Self-Calibrating BCIs: Ranking and Recovery of Mental Targets Without Labels
Jonathan Grizou, Carlos de la Torre-Ortiz, Tuukka Ruotsalo
TL;DR
The paper introduces CURSOR, a fully self-calibrating BCI framework that recovers a participant's mental target in a continuous latent space using unlabeled EEG–image pair data. By defining a distance-based similarity and a relative RMSE-based scoring function, CURSOR ranks and optimizes hypothetical targets without supervision, enabling target recovery and even generation of indistinguishable stimuli. Empirical results on a large EEG-face dataset show strong alignment with human perceptual judgments and ground-truth distances, with ground-truth label recovery approaching supervised performance.
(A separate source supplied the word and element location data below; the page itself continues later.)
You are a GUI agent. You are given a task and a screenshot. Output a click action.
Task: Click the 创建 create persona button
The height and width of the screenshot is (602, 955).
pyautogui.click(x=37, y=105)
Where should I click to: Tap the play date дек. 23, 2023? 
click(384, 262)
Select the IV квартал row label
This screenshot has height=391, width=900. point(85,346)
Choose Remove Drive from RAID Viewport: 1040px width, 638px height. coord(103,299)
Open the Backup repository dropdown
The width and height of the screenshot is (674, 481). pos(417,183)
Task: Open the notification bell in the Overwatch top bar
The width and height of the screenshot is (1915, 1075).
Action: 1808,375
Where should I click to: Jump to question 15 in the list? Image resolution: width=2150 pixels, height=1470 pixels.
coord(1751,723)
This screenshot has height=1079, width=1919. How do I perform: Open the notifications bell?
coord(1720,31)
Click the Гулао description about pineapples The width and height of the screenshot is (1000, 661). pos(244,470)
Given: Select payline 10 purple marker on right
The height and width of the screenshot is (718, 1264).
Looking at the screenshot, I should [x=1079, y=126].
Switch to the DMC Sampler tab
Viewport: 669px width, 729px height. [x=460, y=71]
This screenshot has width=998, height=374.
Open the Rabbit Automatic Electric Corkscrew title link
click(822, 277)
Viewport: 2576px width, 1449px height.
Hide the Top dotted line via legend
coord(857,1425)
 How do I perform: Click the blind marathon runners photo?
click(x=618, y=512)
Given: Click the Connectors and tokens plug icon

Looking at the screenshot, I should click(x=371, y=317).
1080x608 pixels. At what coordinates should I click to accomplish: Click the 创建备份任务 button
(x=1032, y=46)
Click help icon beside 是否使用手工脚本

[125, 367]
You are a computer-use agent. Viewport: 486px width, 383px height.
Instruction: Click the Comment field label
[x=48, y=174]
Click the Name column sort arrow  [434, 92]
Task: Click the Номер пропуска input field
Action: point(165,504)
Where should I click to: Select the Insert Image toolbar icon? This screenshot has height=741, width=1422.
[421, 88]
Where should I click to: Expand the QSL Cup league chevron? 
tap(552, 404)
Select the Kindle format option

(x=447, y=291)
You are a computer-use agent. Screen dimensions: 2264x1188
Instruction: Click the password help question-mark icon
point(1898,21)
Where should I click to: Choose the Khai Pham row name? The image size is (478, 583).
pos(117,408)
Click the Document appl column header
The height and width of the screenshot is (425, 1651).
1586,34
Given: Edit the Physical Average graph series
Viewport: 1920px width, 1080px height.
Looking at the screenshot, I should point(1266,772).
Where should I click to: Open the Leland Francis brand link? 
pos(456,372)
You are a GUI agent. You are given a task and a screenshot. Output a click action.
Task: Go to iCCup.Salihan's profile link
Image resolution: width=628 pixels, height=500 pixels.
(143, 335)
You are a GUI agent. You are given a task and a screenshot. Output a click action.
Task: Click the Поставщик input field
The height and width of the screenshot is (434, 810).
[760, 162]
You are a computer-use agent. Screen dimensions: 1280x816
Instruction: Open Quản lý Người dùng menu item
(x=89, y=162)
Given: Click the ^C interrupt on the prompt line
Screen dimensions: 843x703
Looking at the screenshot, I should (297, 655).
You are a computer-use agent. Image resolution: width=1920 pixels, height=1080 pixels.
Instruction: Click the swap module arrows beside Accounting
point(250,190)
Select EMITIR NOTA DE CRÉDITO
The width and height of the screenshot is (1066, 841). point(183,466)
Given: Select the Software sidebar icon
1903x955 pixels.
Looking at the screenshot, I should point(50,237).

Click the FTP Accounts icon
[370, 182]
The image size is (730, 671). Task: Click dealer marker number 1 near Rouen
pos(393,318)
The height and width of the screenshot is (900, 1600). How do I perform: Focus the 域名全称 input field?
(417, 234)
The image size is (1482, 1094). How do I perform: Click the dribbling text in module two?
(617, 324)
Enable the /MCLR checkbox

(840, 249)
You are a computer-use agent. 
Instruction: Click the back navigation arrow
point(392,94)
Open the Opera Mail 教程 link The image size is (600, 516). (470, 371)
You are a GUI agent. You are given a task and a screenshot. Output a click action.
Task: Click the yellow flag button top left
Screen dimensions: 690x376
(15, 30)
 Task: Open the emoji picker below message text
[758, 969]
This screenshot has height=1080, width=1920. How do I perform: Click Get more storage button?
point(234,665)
The work also provides a substantial EEG-face dataset and demonstrates the method's robustness across estimators and data regimes, highlighting the potential and ethical considerations of label-free SC-BCIs in continuous domains.
Abstract
We consider the problem of recovering a mental target (e.g., an image of a face) that a participant has in mind from paired EEG (i.e., brain responses) and image (i.e., perceived faces) data collected during interactive sessions without access to labeled information. The problem has been previously explored with labeled data but not via self-calibration, where labeled data is unavailable. Here, we present the first framework and an algorithm, CURSOR, that learns to recover unknown mental targets without access to labeled data or pre-trained decoders. Our experiments on naturalistic images of faces demonstrate that CURSOR can (1) predict image similarity scores that correlate with human perceptual judgments without any label information, (2) use these scores to rank stimuli against an unknown mental target, and (3) generate new stimuli indistinguishable from the unknown mental target (validated via a user study, N=53).